TASK REQUIREMENTS →
Without pictures, repeat exactly the lines from the one containing "Task: Select outbound Sat 30 March fare" through the end of the entries.

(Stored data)
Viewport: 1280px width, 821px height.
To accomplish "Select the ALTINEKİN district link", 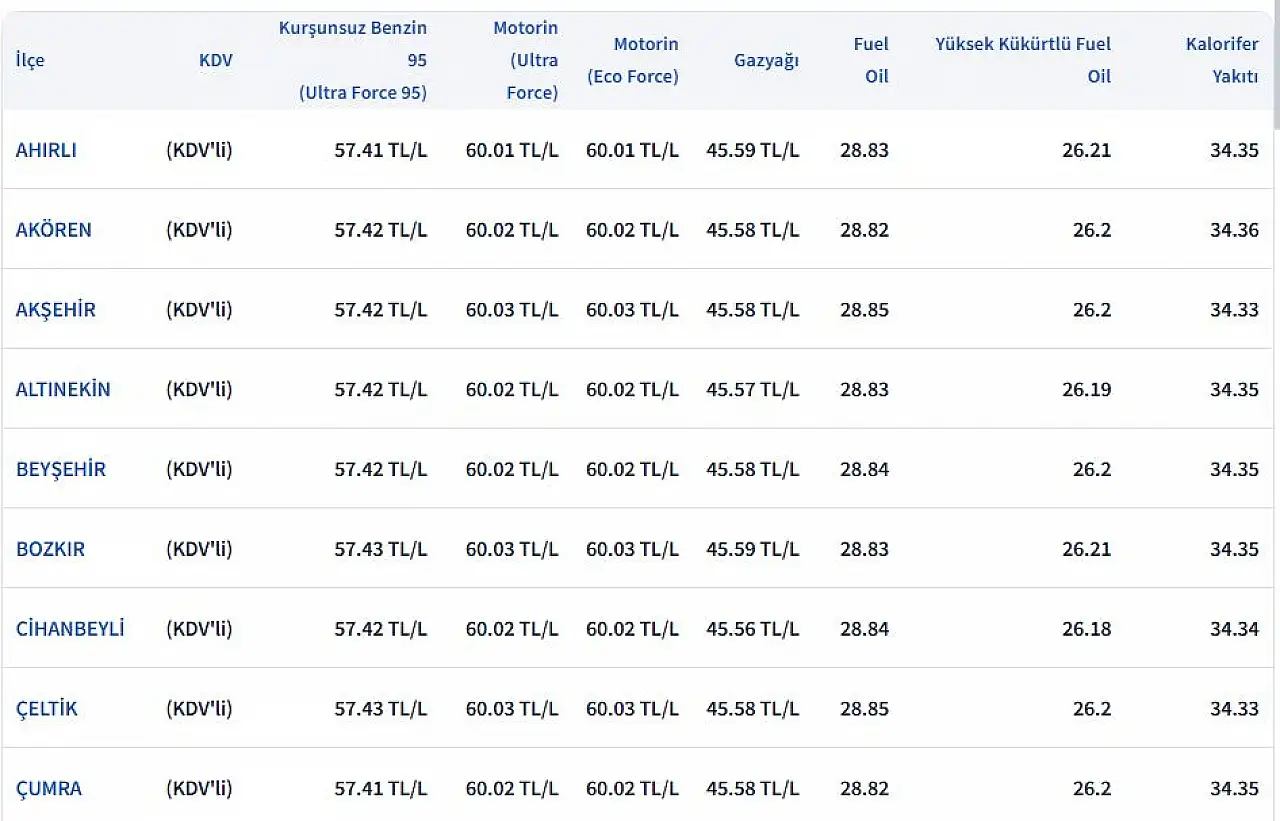I will coord(63,390).
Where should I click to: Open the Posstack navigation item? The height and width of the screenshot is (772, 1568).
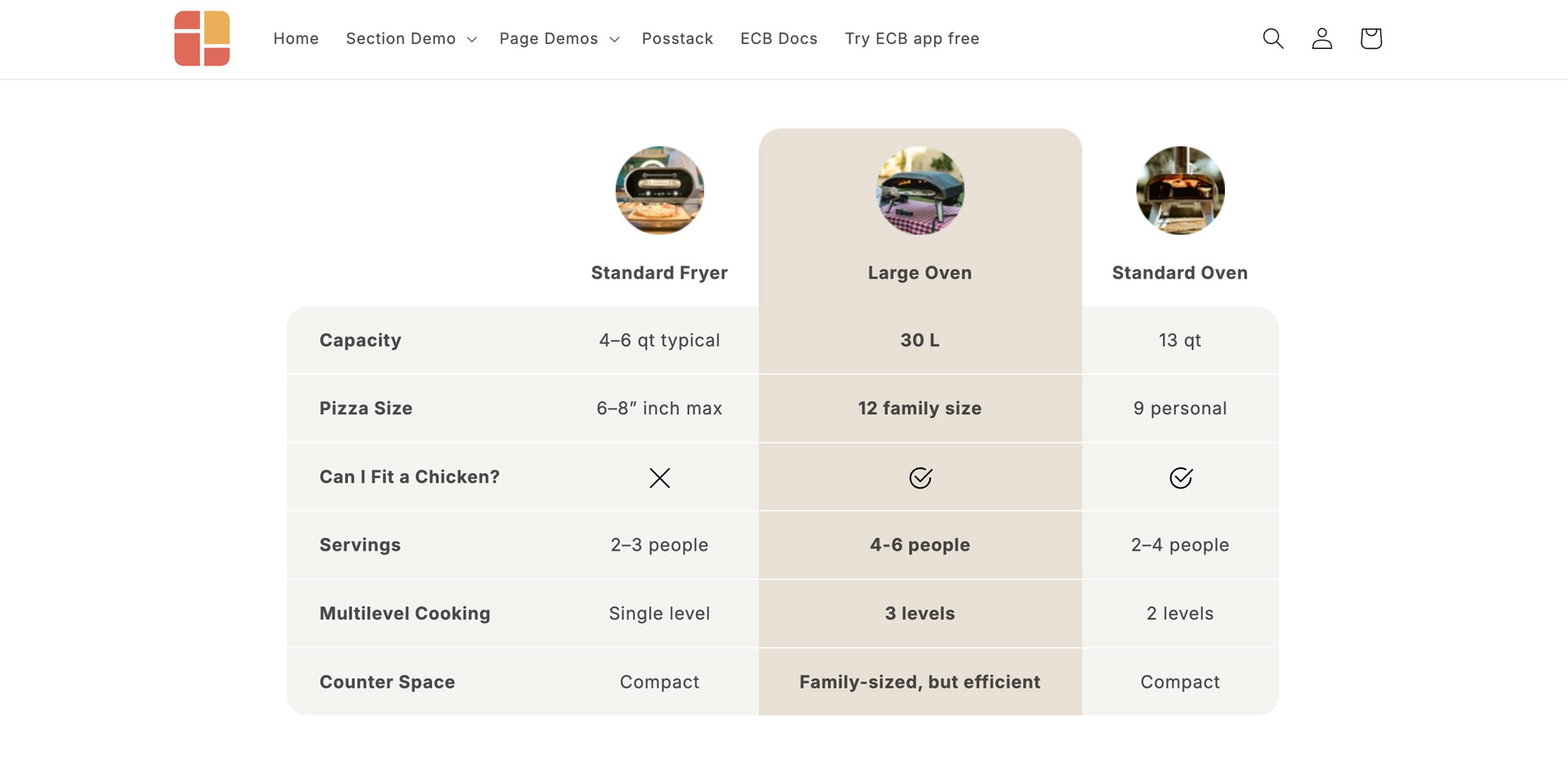[677, 38]
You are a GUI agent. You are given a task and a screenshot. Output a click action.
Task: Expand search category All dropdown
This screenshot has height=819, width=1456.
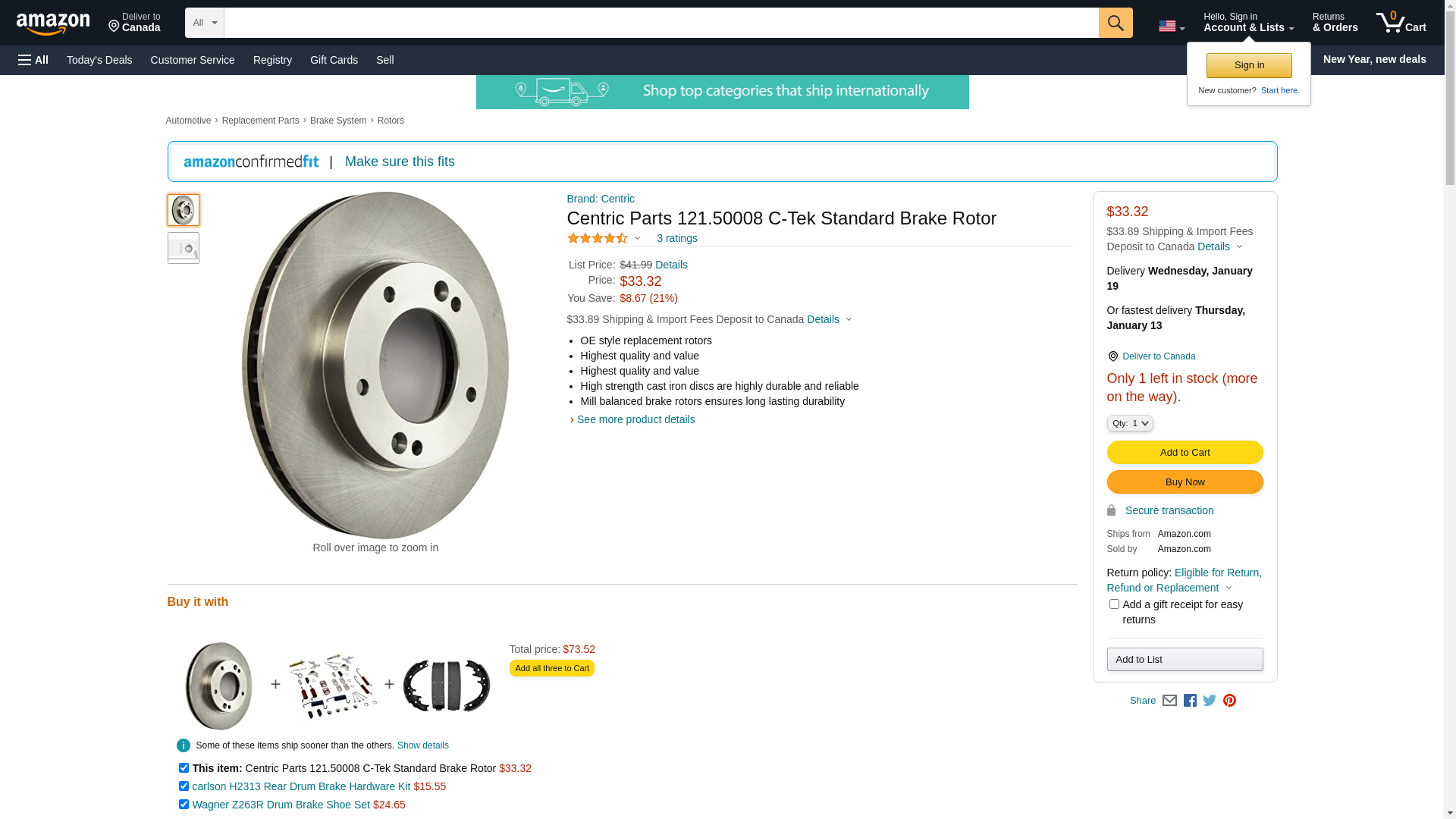point(205,23)
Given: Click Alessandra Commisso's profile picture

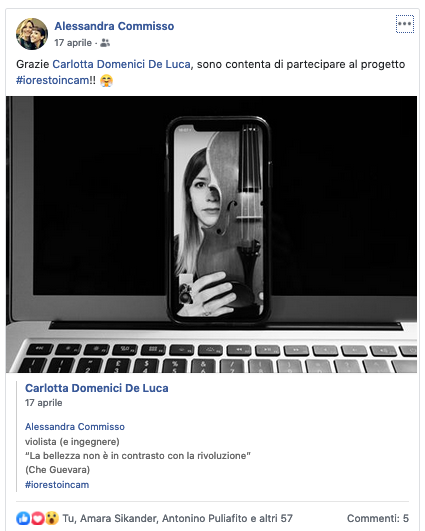Looking at the screenshot, I should pyautogui.click(x=32, y=34).
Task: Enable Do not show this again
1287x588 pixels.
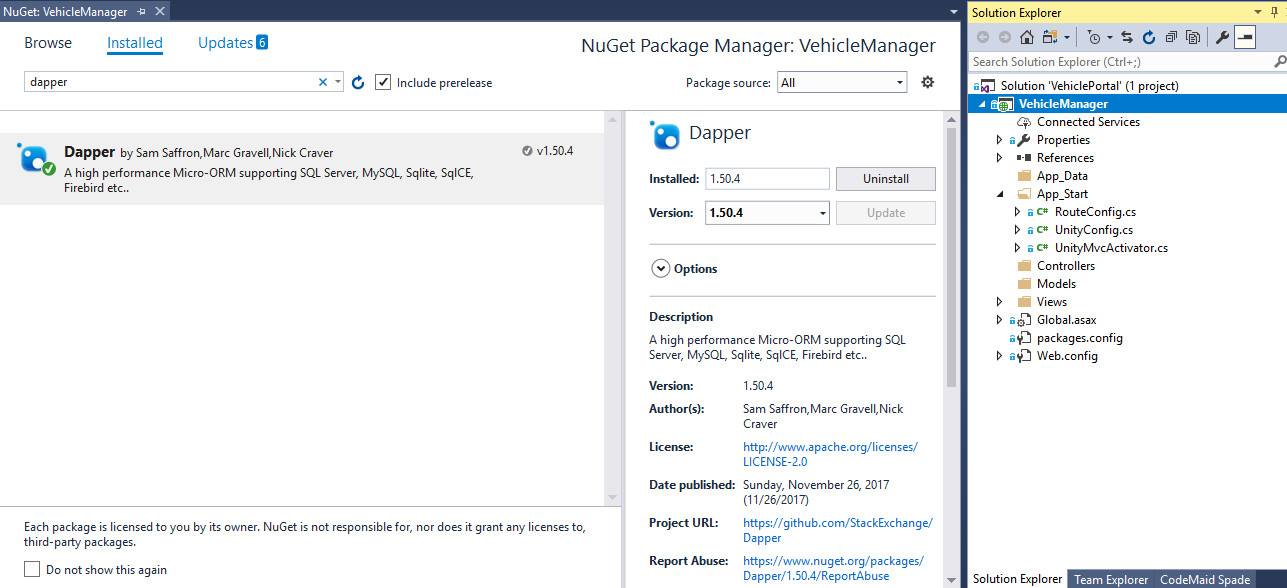Action: (30, 569)
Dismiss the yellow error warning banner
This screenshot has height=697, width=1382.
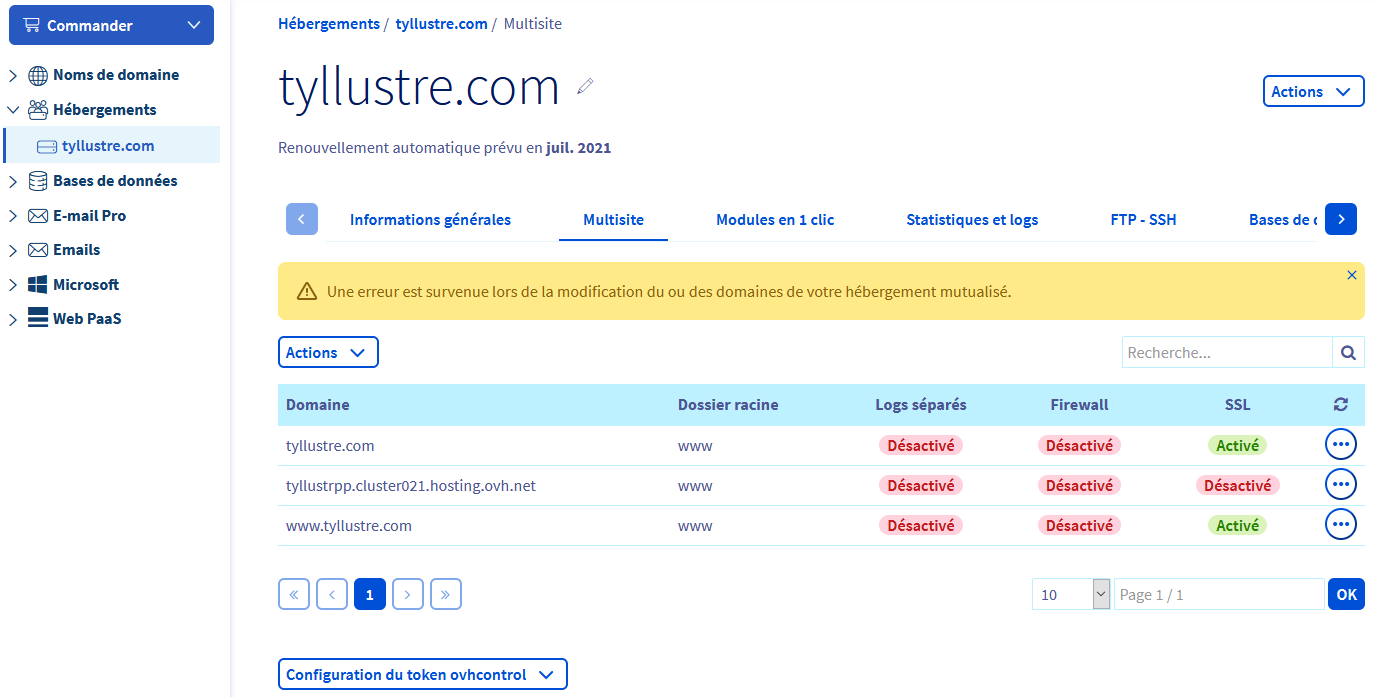pyautogui.click(x=1352, y=275)
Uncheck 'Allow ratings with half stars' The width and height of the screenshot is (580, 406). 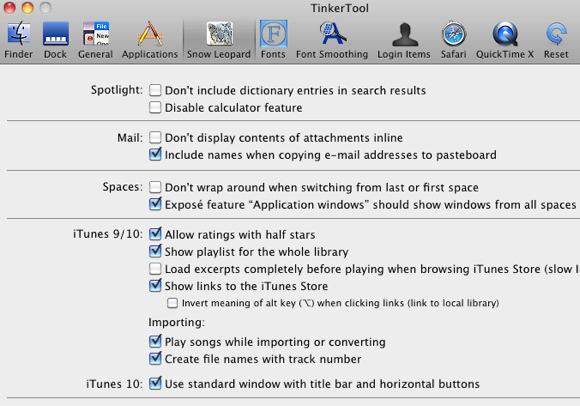pos(155,234)
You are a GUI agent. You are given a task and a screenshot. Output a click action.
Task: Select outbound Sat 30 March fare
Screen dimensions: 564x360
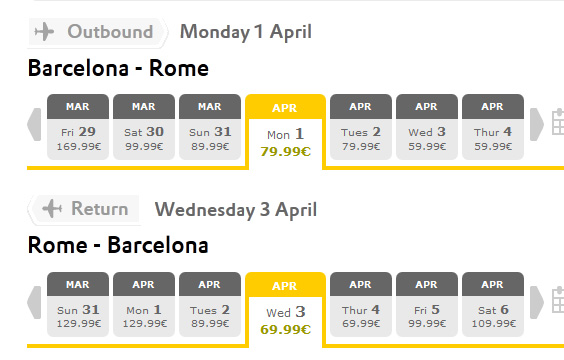(144, 127)
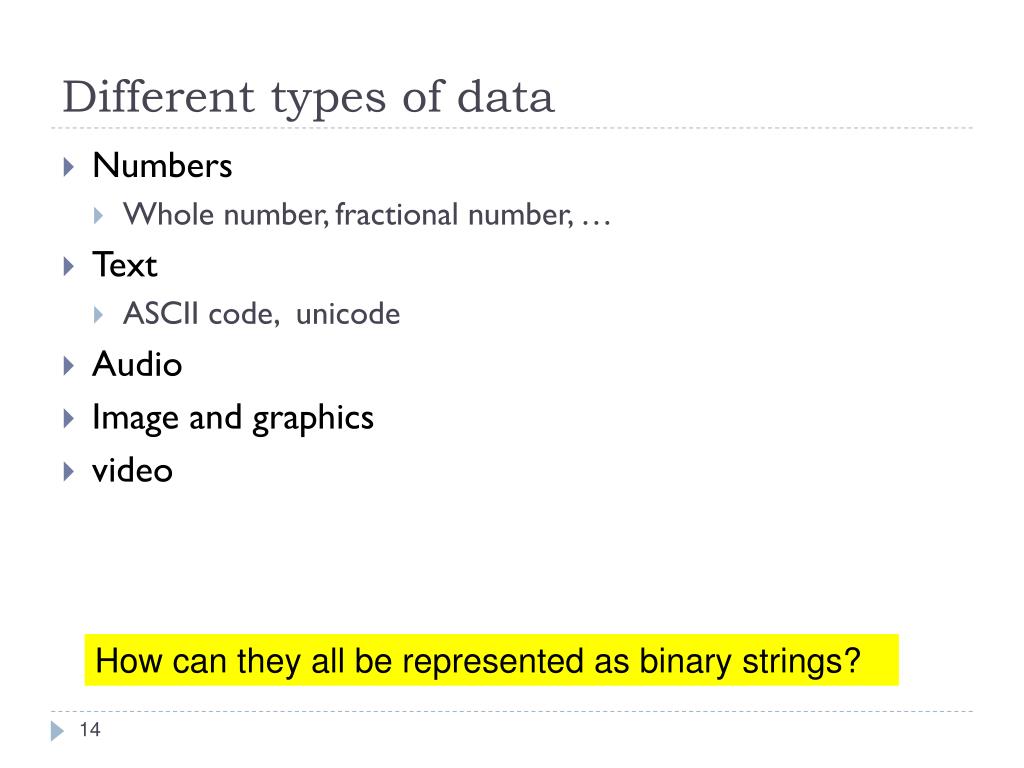Image resolution: width=1024 pixels, height=768 pixels.
Task: Click the ASCII code text
Action: (x=202, y=313)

ANSWER FOR THIS EXERCISE →
Task: Select outbound Sat 30 March fare
Screen dimensions: 564x360
(144, 127)
Image resolution: width=1024 pixels, height=768 pixels.
Task: Click the ASCII code text
Action: (x=202, y=313)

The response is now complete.